Stored data
----
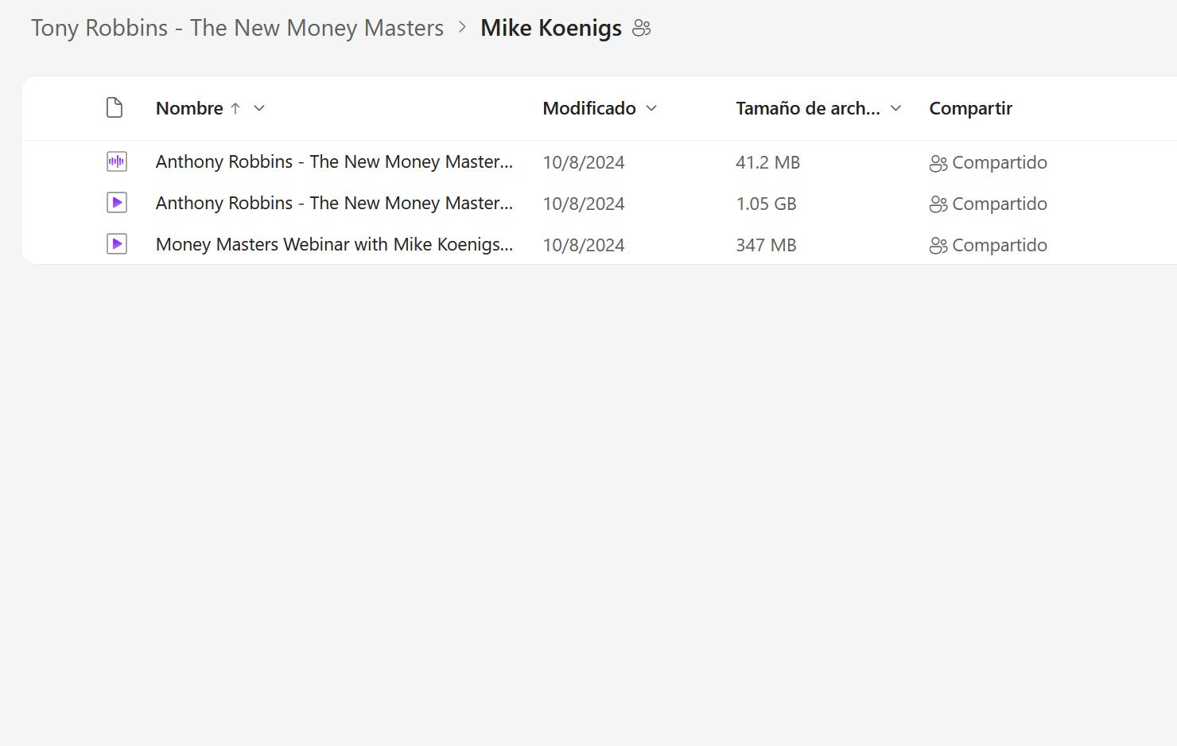Viewport: 1177px width, 746px height.
Task: Open the Money Masters Webinar with Mike Koenigs file
Action: [334, 244]
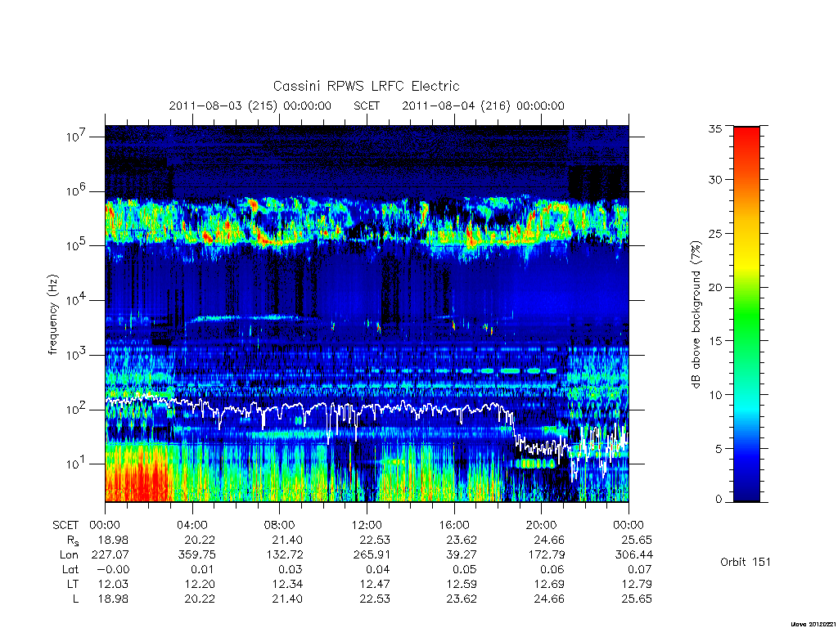Click the Rs value 22.53
Image resolution: width=838 pixels, height=628 pixels.
click(x=375, y=540)
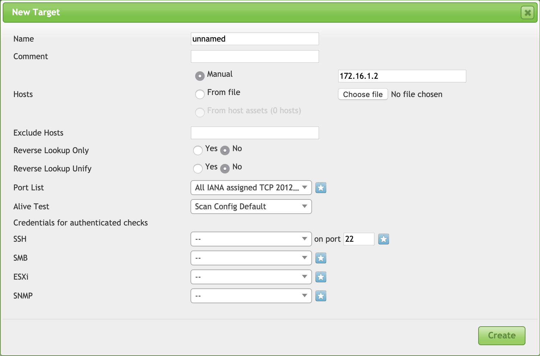Expand the SNMP credential dropdown
Image resolution: width=540 pixels, height=356 pixels.
pyautogui.click(x=251, y=296)
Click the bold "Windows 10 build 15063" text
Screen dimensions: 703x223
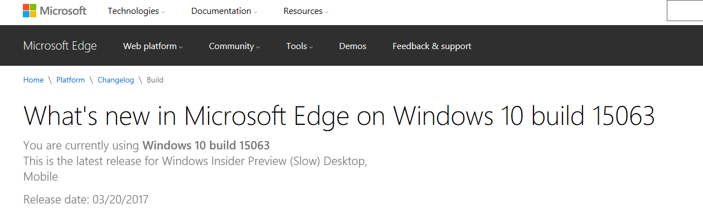tap(206, 146)
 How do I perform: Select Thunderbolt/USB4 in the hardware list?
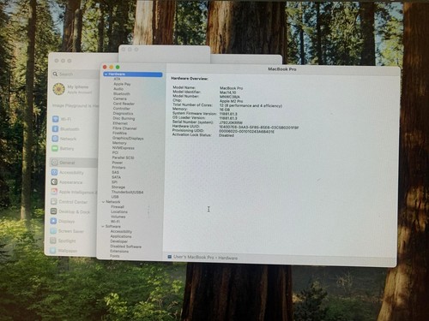tap(127, 192)
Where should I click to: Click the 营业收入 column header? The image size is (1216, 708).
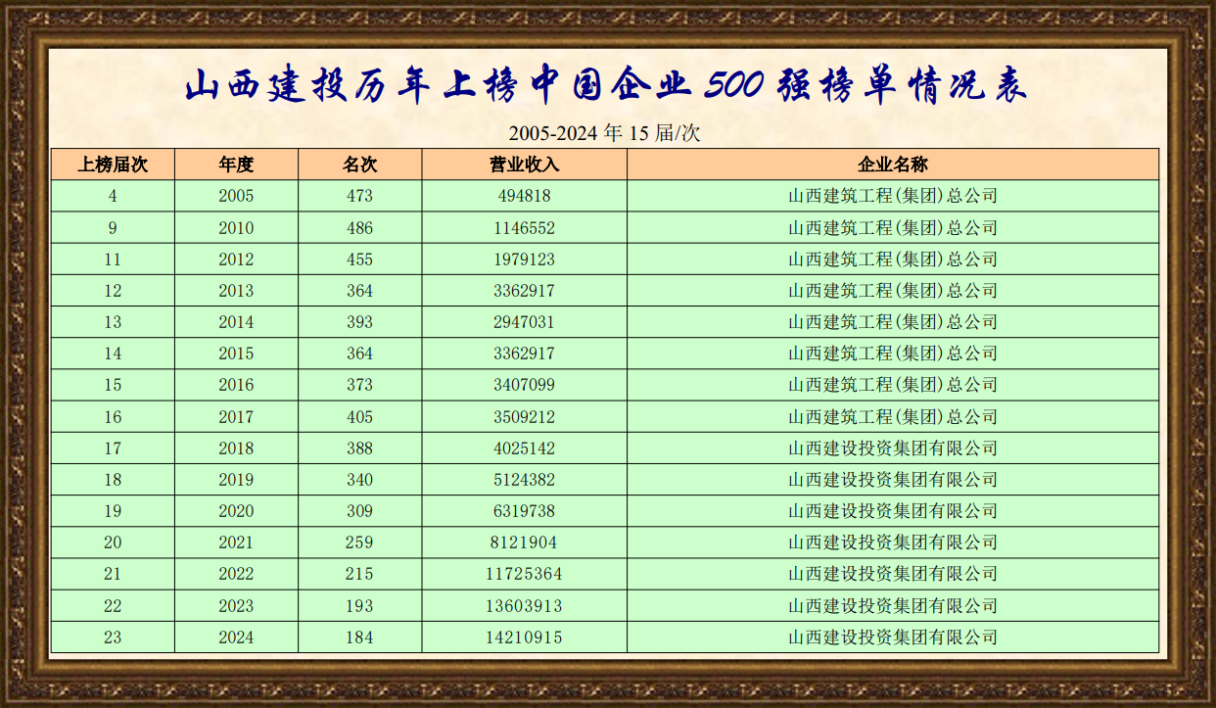[524, 165]
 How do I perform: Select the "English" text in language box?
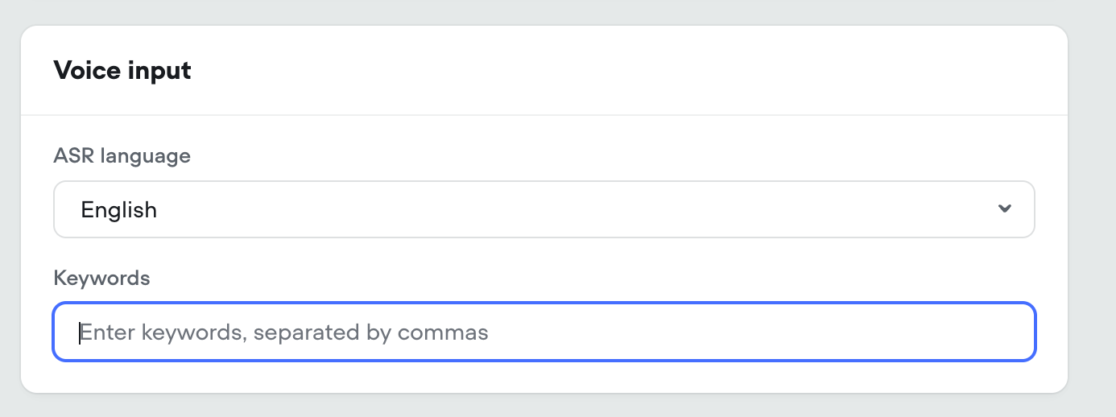(x=119, y=210)
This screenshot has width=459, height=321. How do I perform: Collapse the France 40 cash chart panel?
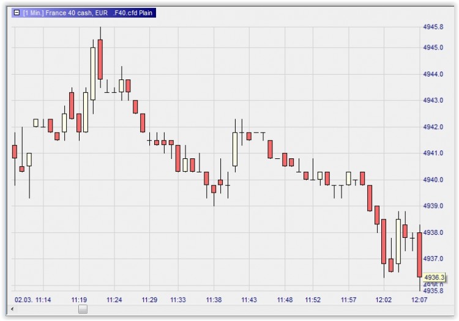(x=17, y=13)
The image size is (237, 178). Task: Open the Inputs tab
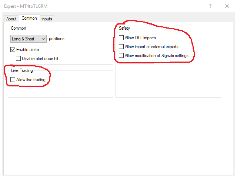coord(47,19)
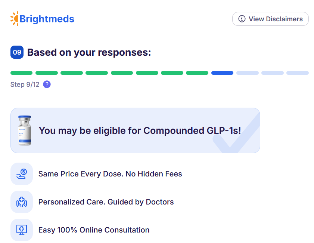The image size is (314, 243).
Task: Click the online consultation monitor icon
Action: (x=22, y=230)
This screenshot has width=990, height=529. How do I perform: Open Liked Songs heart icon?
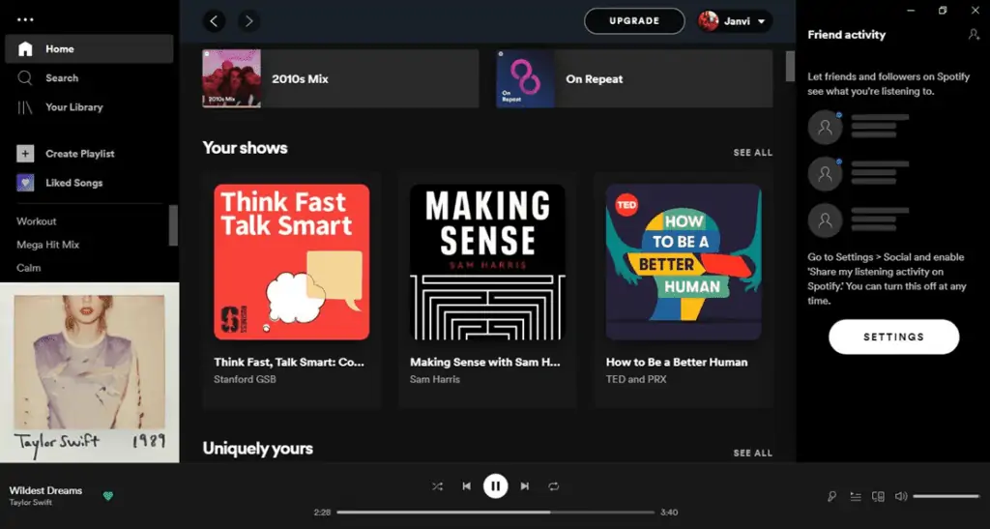[x=25, y=183]
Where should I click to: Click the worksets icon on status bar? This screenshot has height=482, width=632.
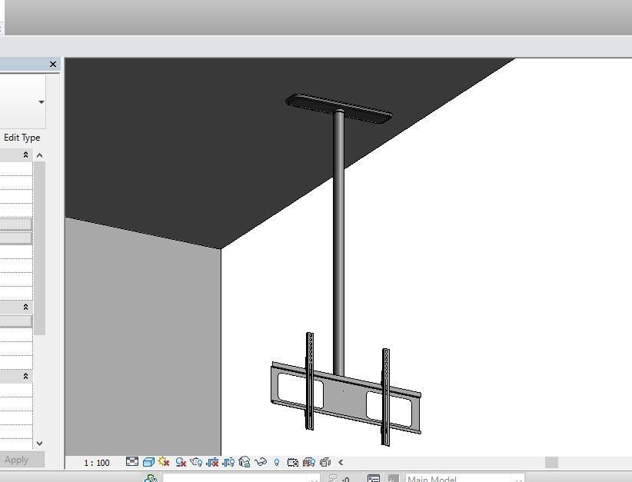pos(152,477)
----
ACTIVITY
Leaving pictures aside, give again word for word each line from the one with "This screenshot has width=459, height=321." to the final line of the entries.

WRITTEN ANSWER
This screenshot has width=459, height=321. How do I perform: Collapse the France 40 cash chart panel?
(x=17, y=13)
The image size is (237, 178). Task: Open the Inputs tab
coord(47,19)
The image size is (314, 243).
Task: Click the online consultation monitor icon
Action: (x=22, y=230)
This screenshot has width=990, height=529. How do I perform: Open Liked Songs heart icon?
[x=25, y=183]
Where should I click to: Click the worksets icon on status bar? This screenshot has height=482, width=632.
pos(152,477)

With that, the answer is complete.